**WHAT IS NEEDED**
Your task is to retype the lines from the opening of the material through the line that includes "Task: Click the globe favicon for mhx.jp". Do not copy the pictures.

_ _ _

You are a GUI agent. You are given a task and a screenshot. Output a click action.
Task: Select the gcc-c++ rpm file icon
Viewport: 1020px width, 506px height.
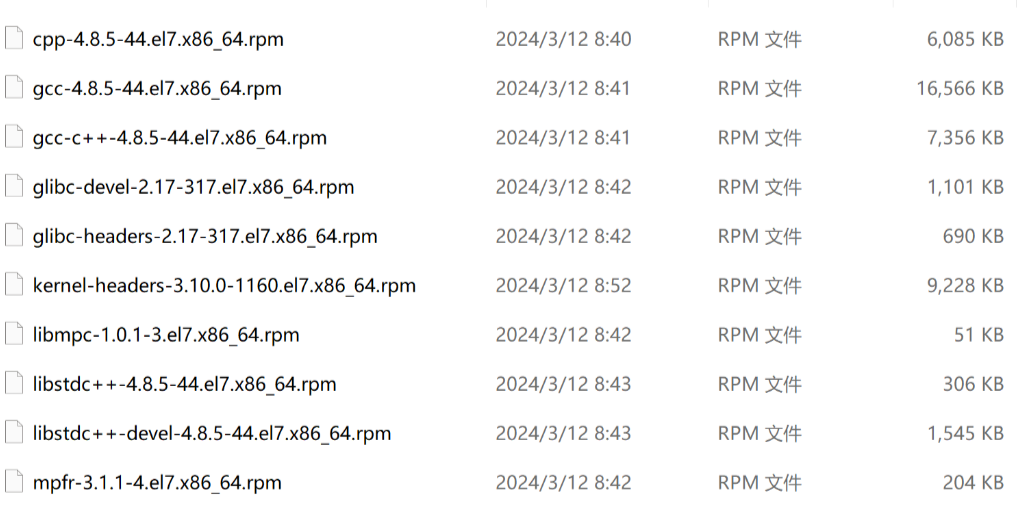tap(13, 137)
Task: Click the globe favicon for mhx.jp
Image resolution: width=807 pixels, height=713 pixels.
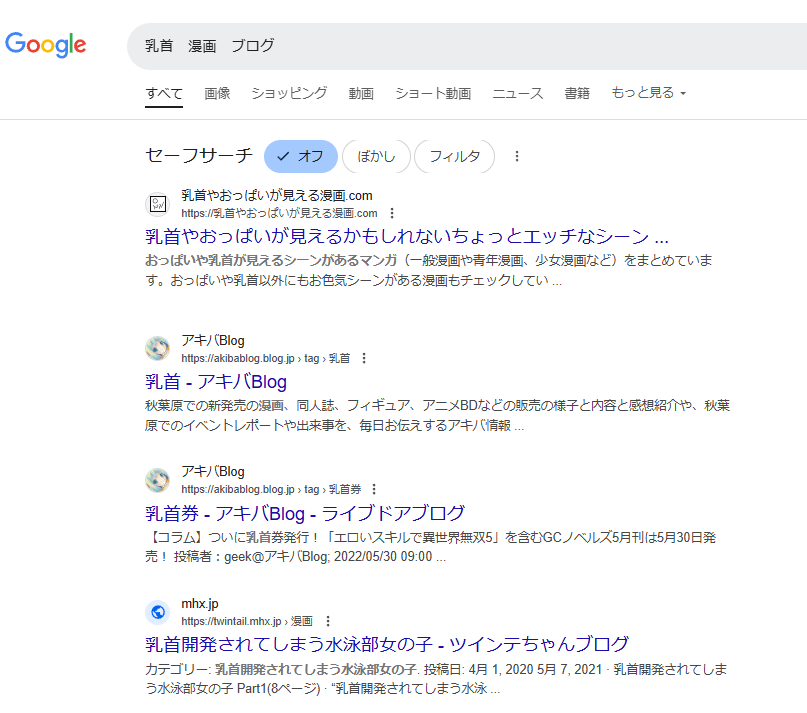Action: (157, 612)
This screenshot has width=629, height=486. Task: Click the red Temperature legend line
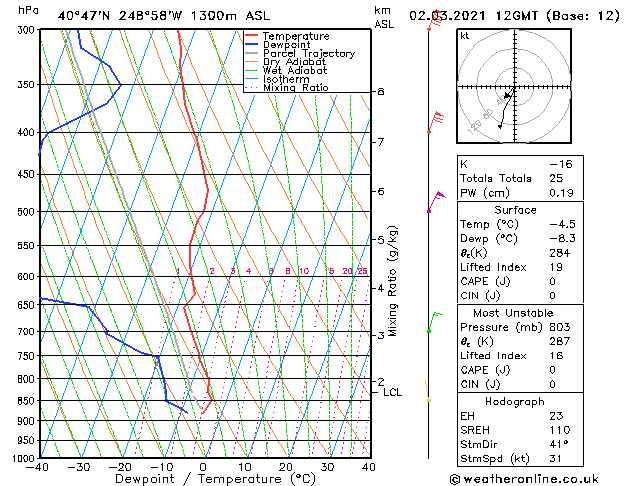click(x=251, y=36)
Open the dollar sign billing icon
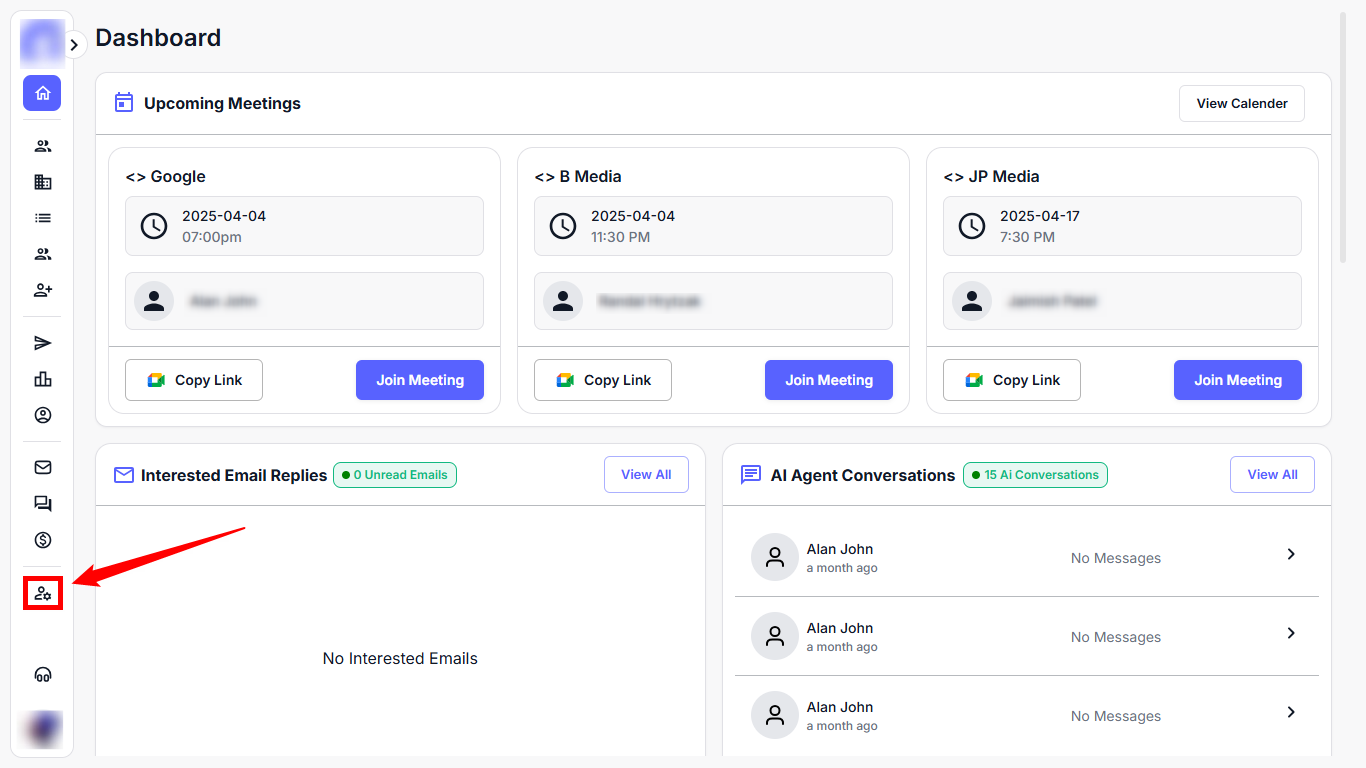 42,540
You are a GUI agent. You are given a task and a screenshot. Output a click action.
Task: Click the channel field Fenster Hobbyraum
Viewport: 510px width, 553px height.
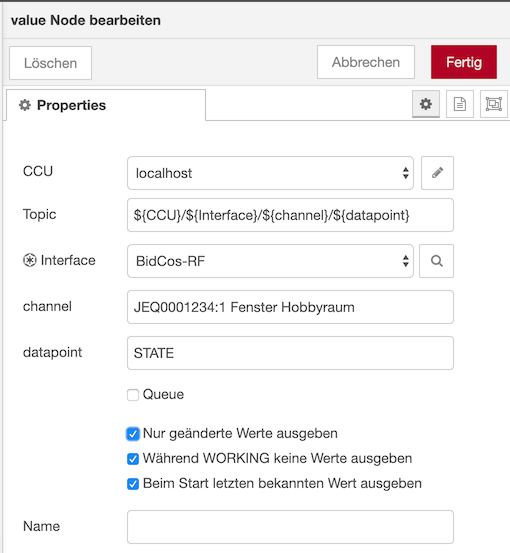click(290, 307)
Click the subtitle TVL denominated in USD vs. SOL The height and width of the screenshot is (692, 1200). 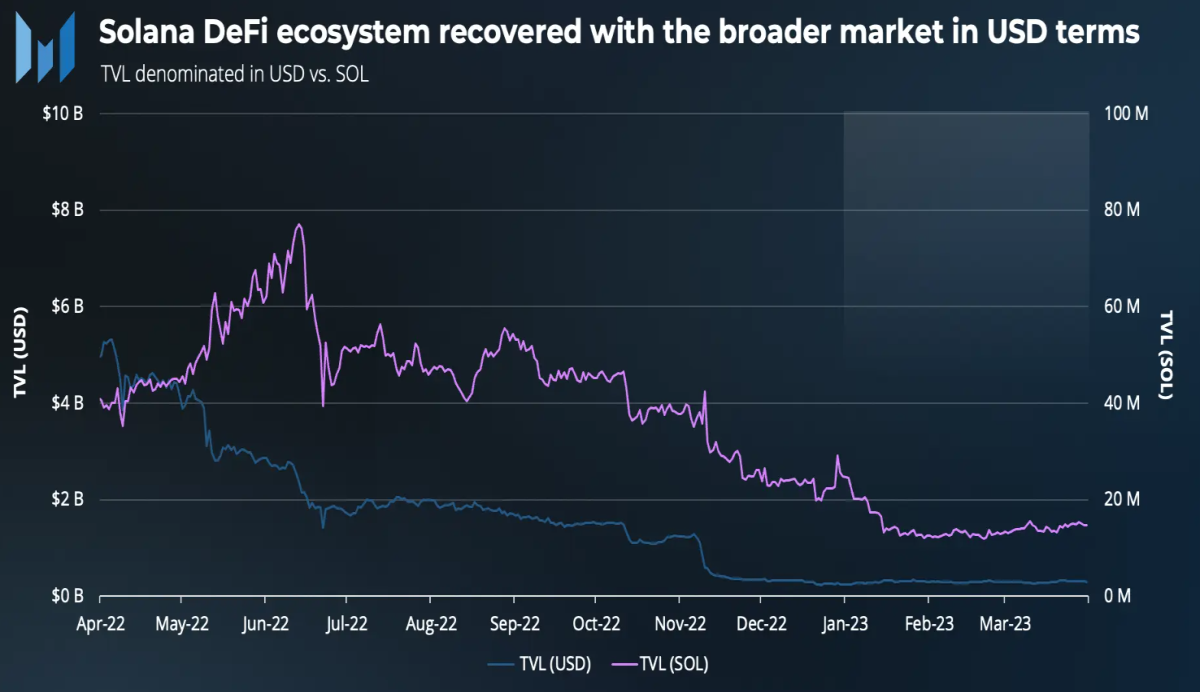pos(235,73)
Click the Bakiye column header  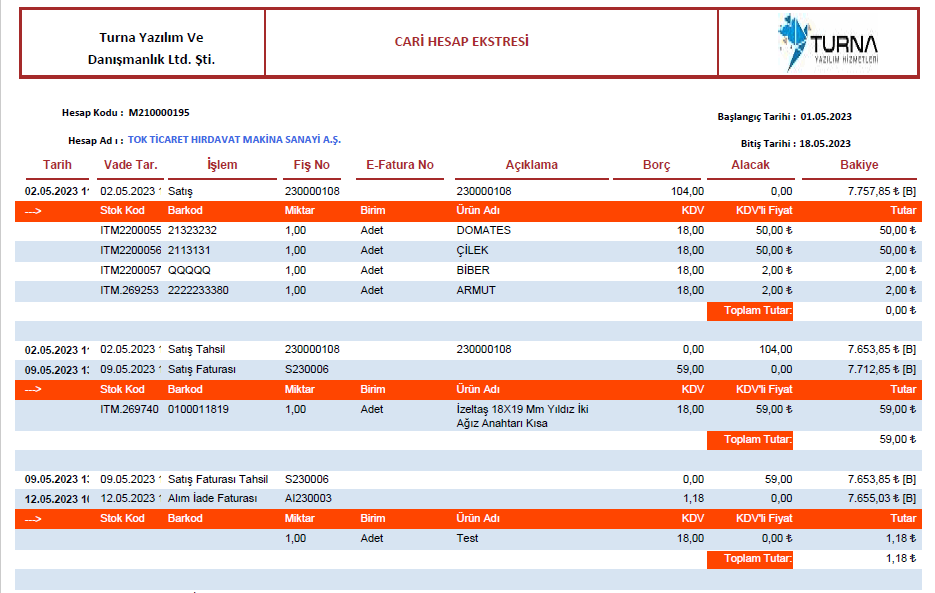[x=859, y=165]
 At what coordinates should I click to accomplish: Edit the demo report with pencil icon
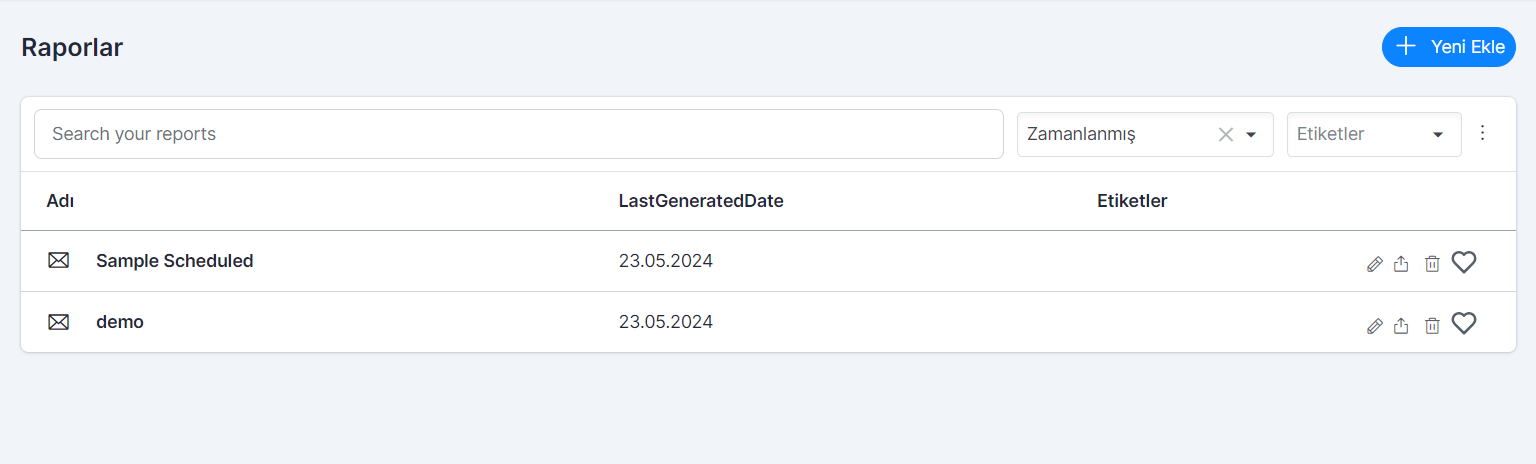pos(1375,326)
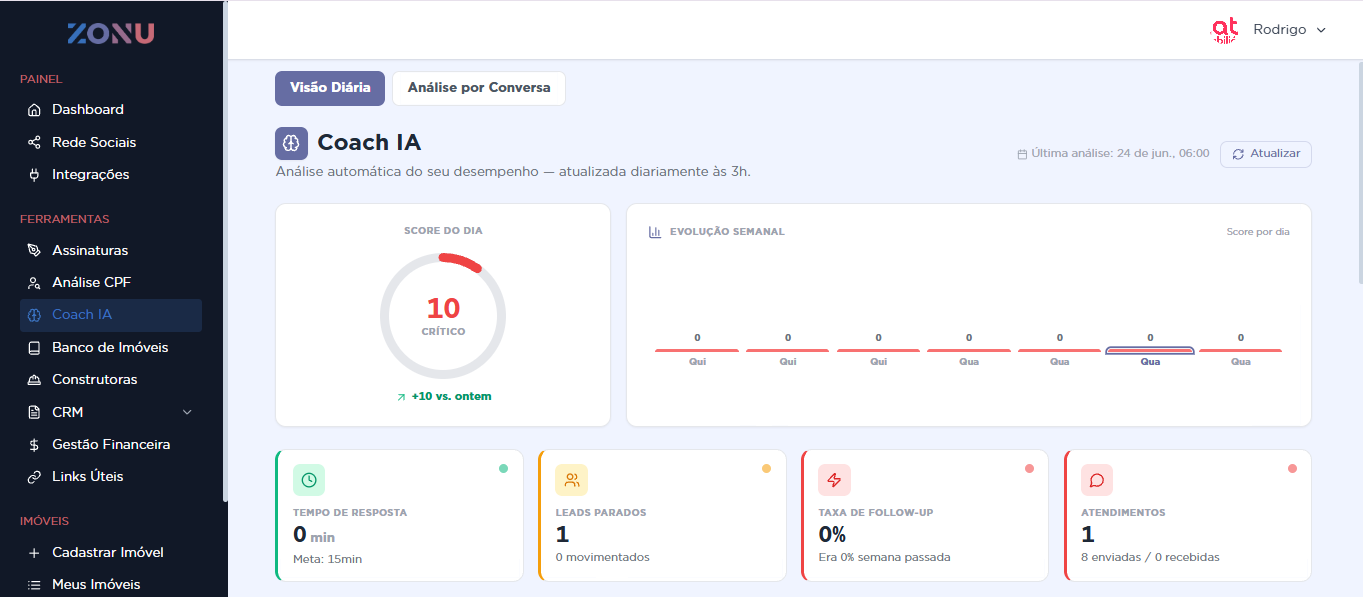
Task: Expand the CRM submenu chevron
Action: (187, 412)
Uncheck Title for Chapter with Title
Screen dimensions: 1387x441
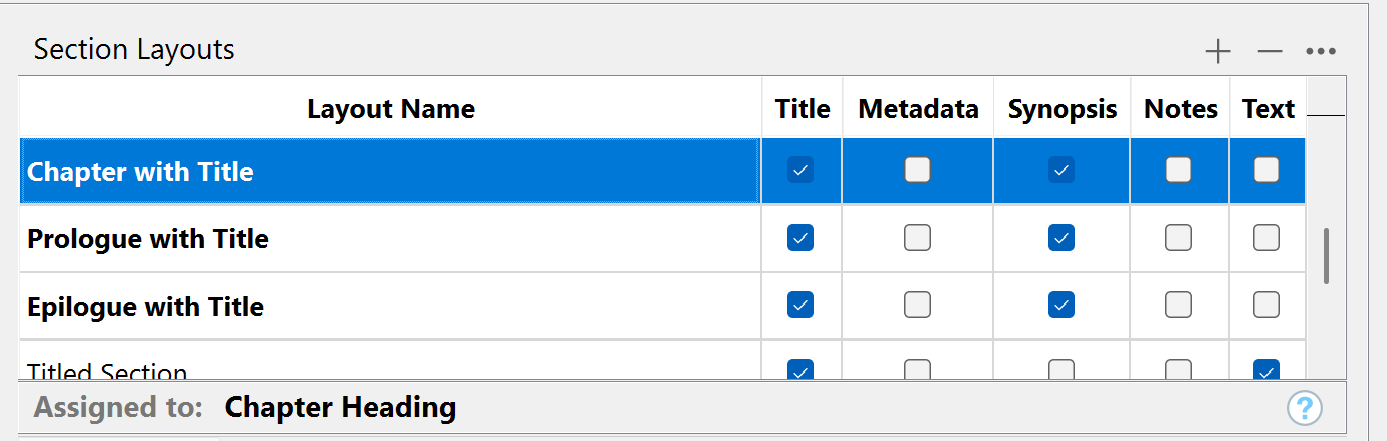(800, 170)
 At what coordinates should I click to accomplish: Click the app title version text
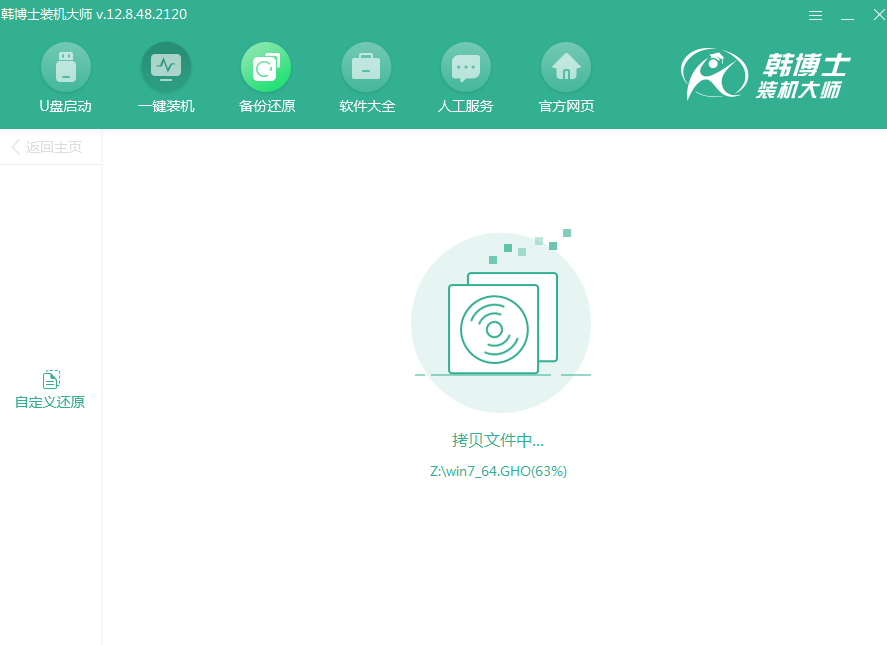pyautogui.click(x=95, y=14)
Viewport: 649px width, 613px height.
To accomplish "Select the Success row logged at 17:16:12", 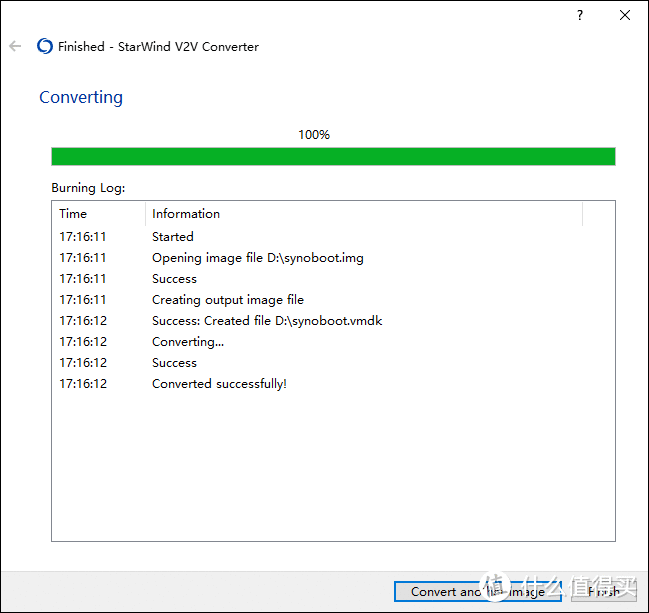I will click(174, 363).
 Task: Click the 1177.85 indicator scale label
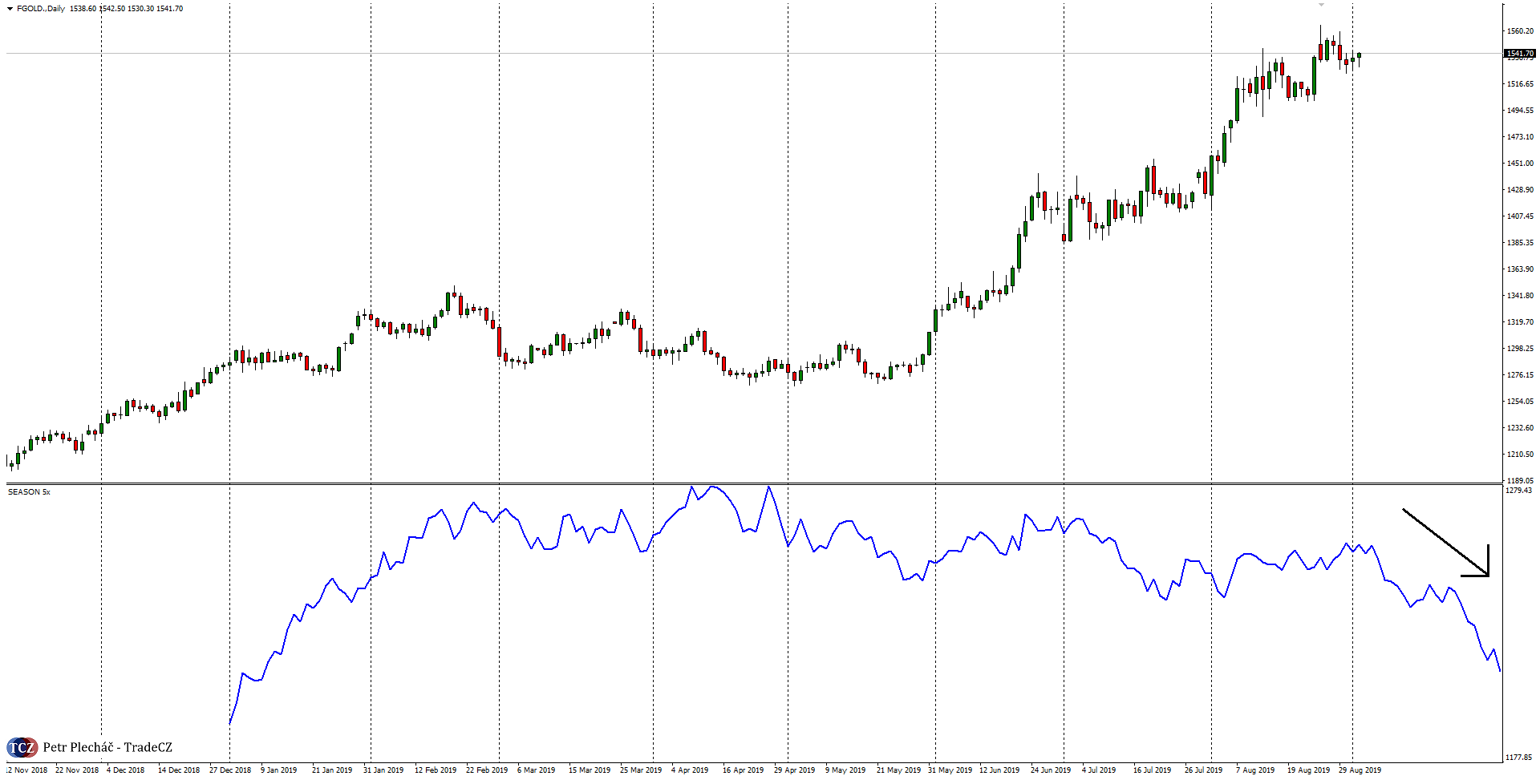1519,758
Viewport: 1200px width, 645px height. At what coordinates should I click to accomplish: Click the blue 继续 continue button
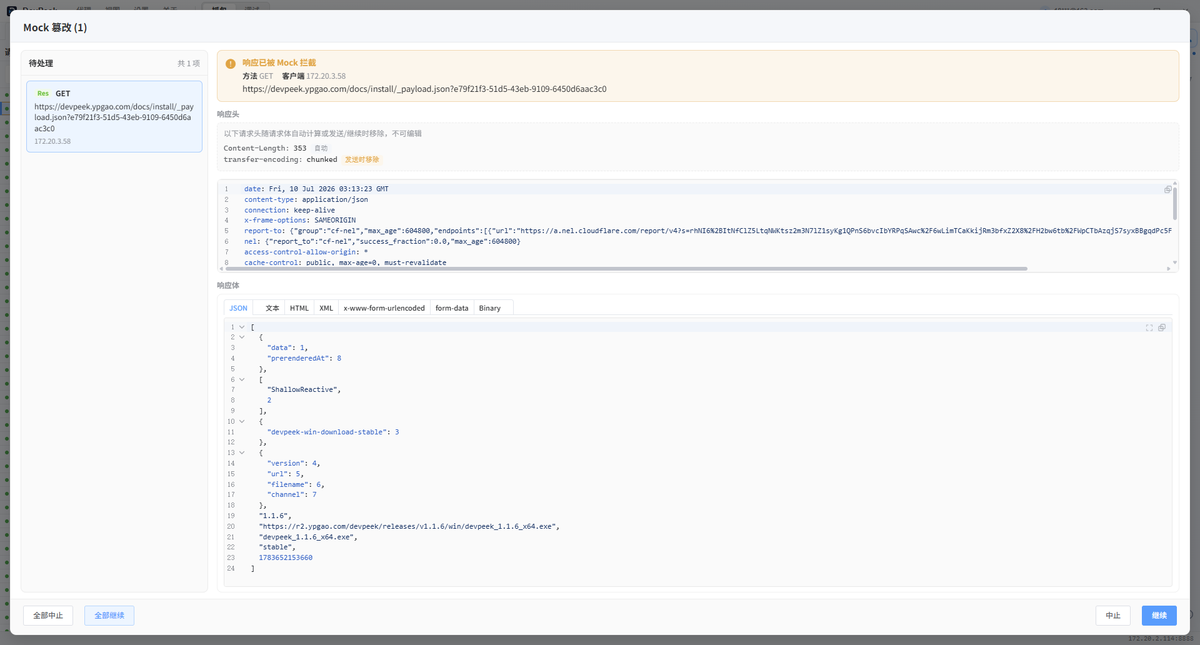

_ _ _

**RESPONSE AREA**
You are a GUI agent. You are given a task and a screenshot. Output a click action.
Task: Select the gcc-c++ rpm file icon
Viewport: 1020px width, 506px height.
tap(13, 137)
Task: Click the globe favicon for mhx.jp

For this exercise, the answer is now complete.